▸ QUOTED TEXT
------------------------

It is a major fear for many Americans. In fact, there is excellent research to support the idea that Americans fear running out of money in retirement more than they fear death. Moreover, while one may argue about their relative fearsomeness, the retirement fears themselves are extremely well-founded.
The wealth-to-income ratio for current workers is a good way to gauge their retirement preparedness, as the Center for Retirement Research (CRR) at Boston College has pointed out. While that ratio maintained remarkable stability across all ages for many years before and leading up to the 2008-09 financial crisis, a report the CRR released in August discloses that these ratios dropped substantially in 2010, signaling even more serious problems ahead for future retirees.
The CRR's research is based upon the 2010 Survey of Consumer Finances, the Federal Reserve's comprehensive triennial survey of household wealth in the United States in relation to prior such surveys (which began in 1983). The ratio in 2010, in the wake of the financial crisis and ensuing recession, was "way below" that for all the other survey years (and which wasn't all that hot to begin with).

------------------------

▸ PROVIDED RECORDS
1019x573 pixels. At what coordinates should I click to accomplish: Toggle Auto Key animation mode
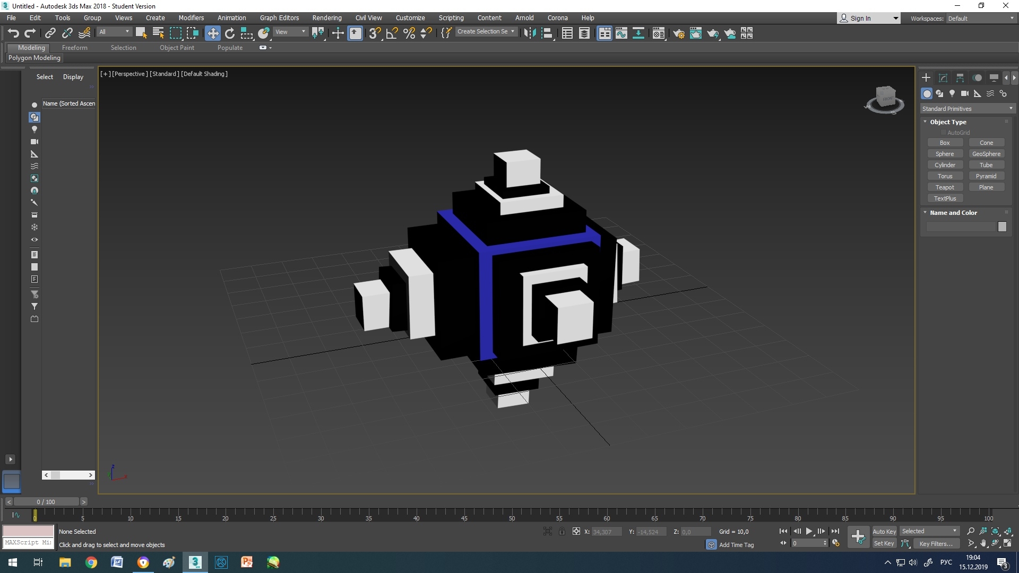pyautogui.click(x=884, y=531)
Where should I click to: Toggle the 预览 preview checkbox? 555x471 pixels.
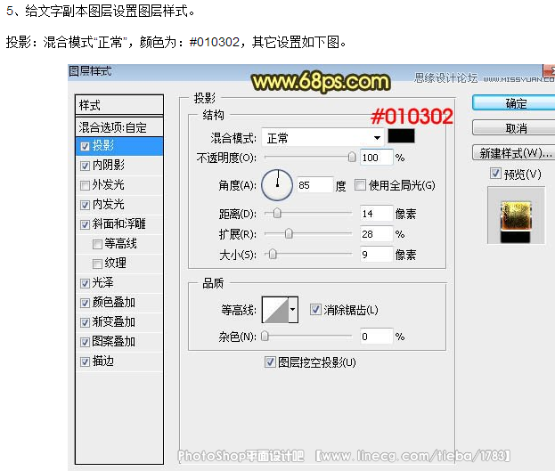point(495,174)
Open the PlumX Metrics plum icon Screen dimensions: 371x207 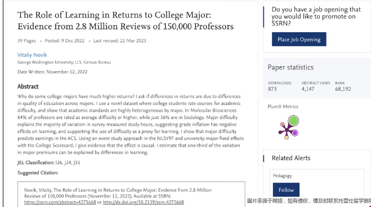point(288,127)
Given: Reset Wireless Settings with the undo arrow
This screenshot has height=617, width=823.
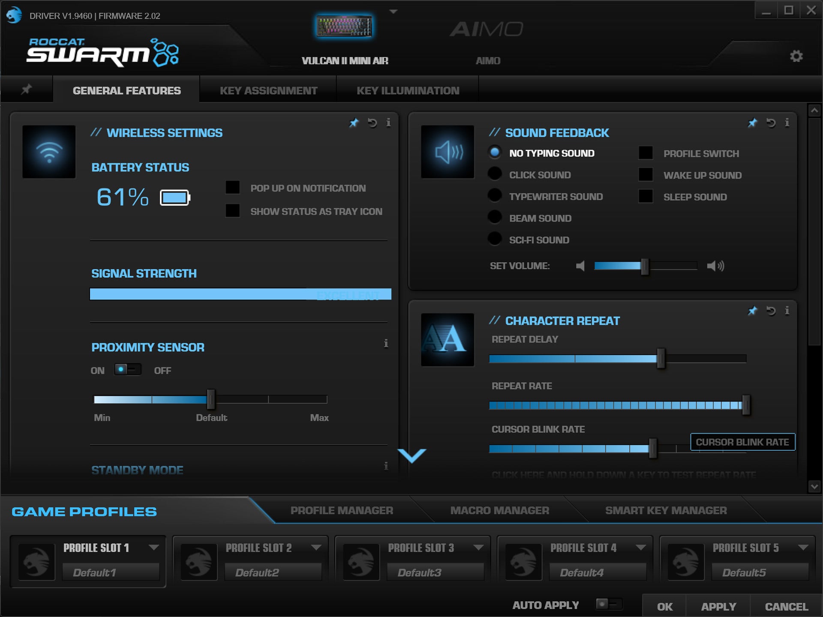Looking at the screenshot, I should pyautogui.click(x=372, y=123).
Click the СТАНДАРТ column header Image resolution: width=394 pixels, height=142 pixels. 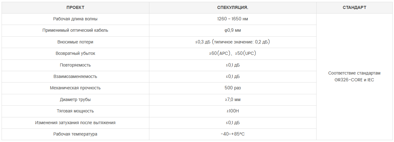click(x=354, y=7)
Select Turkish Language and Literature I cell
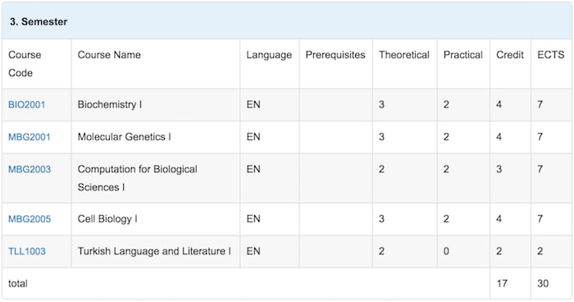574x302 pixels. coord(156,251)
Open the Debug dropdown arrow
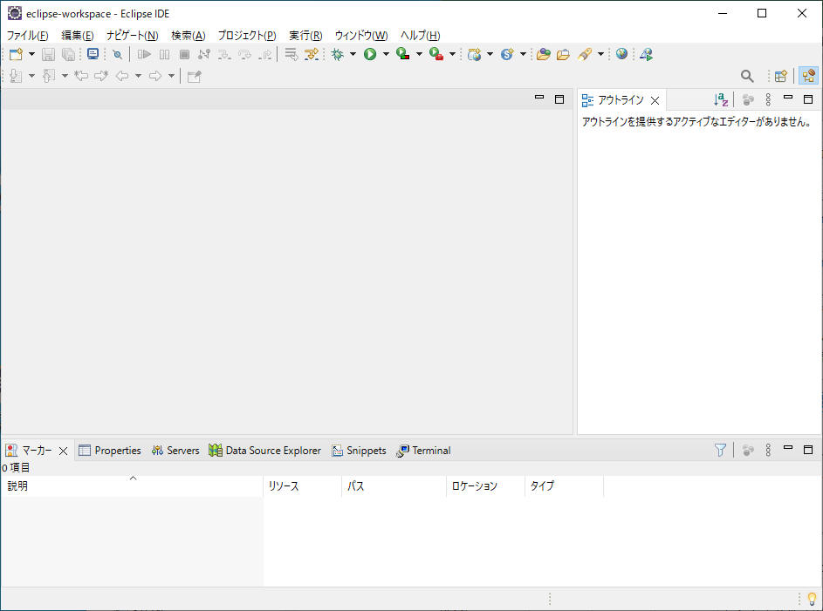 coord(353,54)
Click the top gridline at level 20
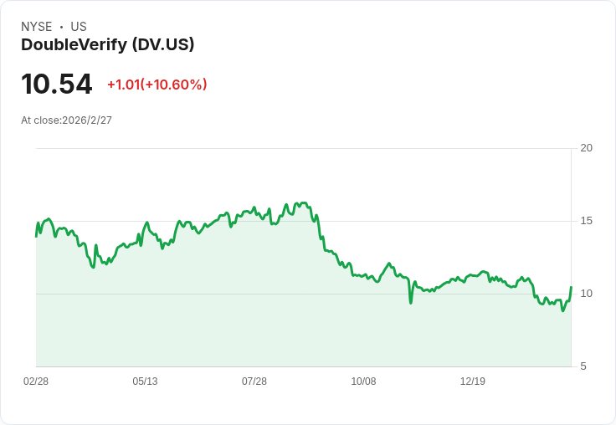616x425 pixels. pos(301,149)
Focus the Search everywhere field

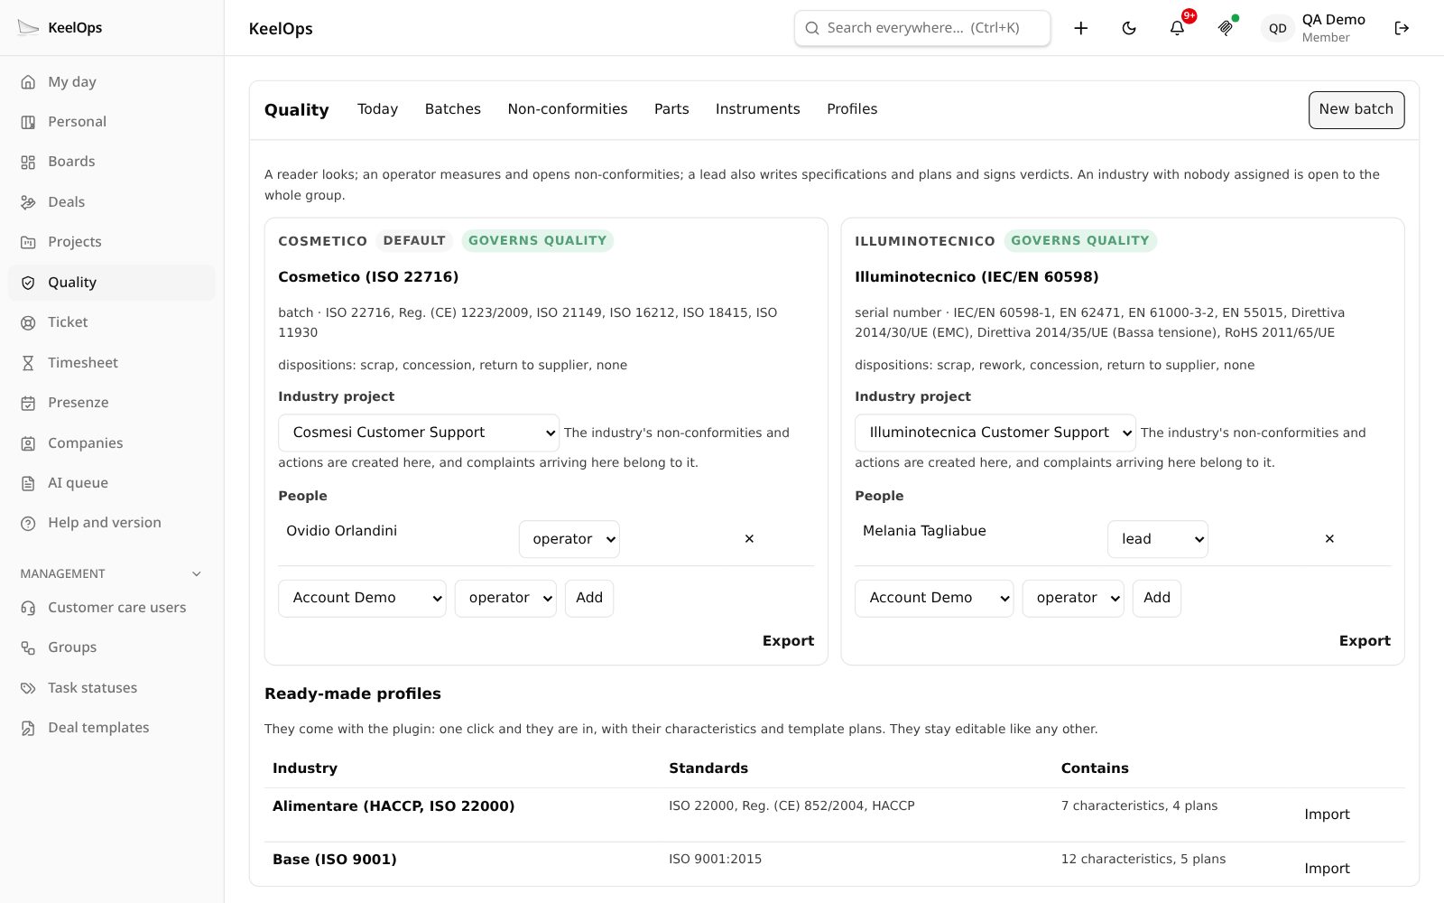point(922,28)
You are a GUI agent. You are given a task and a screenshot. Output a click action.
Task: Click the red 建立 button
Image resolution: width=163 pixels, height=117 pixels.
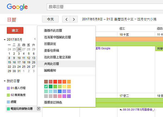15,30
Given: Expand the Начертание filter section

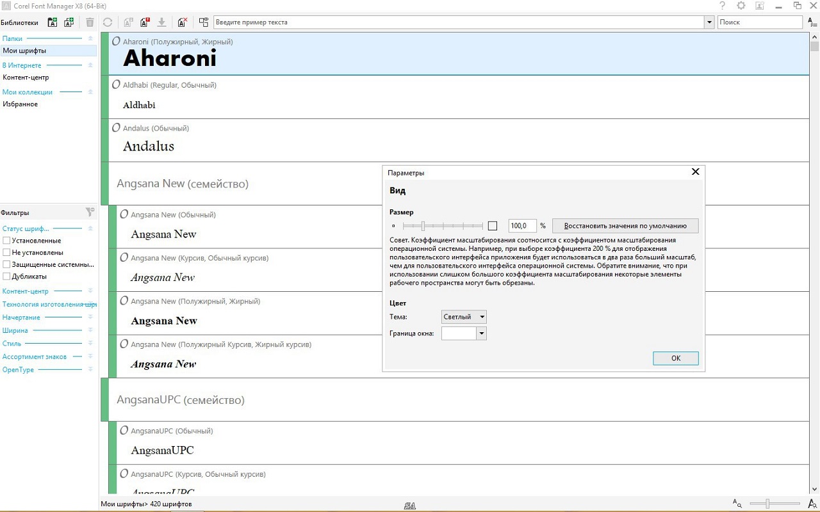Looking at the screenshot, I should click(21, 317).
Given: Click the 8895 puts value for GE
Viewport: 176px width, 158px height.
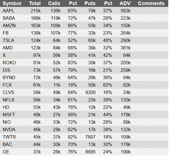Looking at the screenshot, I should tap(90, 152).
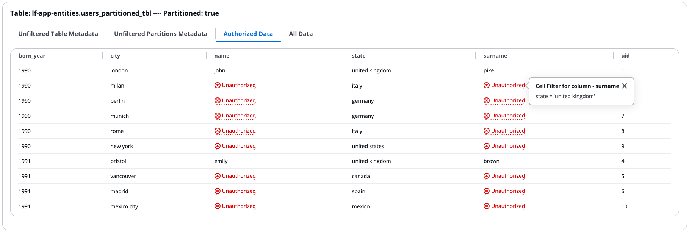Screen dimensions: 689x233
Task: Select the city column header
Action: [115, 56]
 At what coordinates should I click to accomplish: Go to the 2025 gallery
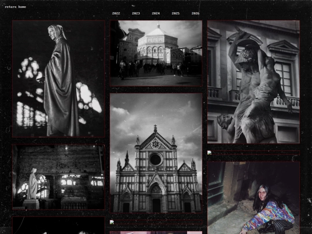[x=176, y=13]
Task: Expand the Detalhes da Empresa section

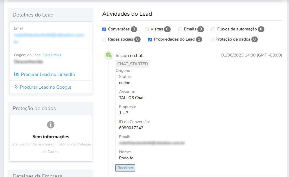Action: (38, 175)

------------------------

▸ AIM
Take the passage on Americans' retirement preparedness further by continuing its writing from the final sentence shown.

▸ OUTPUT FOR THIS TASK
The CRR emphasizes that retirees actually need to increase their wealth-to-income ratios well beyond previous levels for four reasons that are well-known to those of us who pay attention to such matters: significantly increased life expectancies; the shift from defined benefit plans, typically pensions, to defined contribution plans, typically 401(k)s; rising health care costs; and much lower real interest rates.
This research again shows what we have known for a long time. National retirement preparedness is not nearly what it needs to be and has been deficient for quite some time. Moreover, the recent financial crisis and ongoing economic difficulties have made a bad situation much worse.
An important new study from the National Bureau of Economic Research authored by James M. Poterba of MIT, Steven F. Venti of Dartmouth and David A. Wise of Harvard further demonstrates that these retirement fears are well-founded, but this time not from the perspective of retirement preparedness, but from the perspective of actual end-of-life experience. The astonishing (and terrifying) finding of the NBER study is that 46% of American seniors die with less than $10,000 in financial assets (including the present value of pension and annuity income).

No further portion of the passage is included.